### YOUR OBJECTIVE:
Print, unchanged, the line containing "Click Line Number" along with all lines that follow it to the end of the listing.

-------

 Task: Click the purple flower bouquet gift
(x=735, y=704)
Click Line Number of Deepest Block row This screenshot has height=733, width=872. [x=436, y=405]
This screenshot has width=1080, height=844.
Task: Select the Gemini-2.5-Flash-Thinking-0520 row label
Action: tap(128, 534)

-------

### TASK RESPONSE:
Click Line Number of Deepest Block row This screenshot has height=733, width=872. [x=436, y=405]
This screenshot has width=1080, height=844.
Task: Select the Gemini-2.5-Flash-Thinking-0520 row label
Action: tap(128, 534)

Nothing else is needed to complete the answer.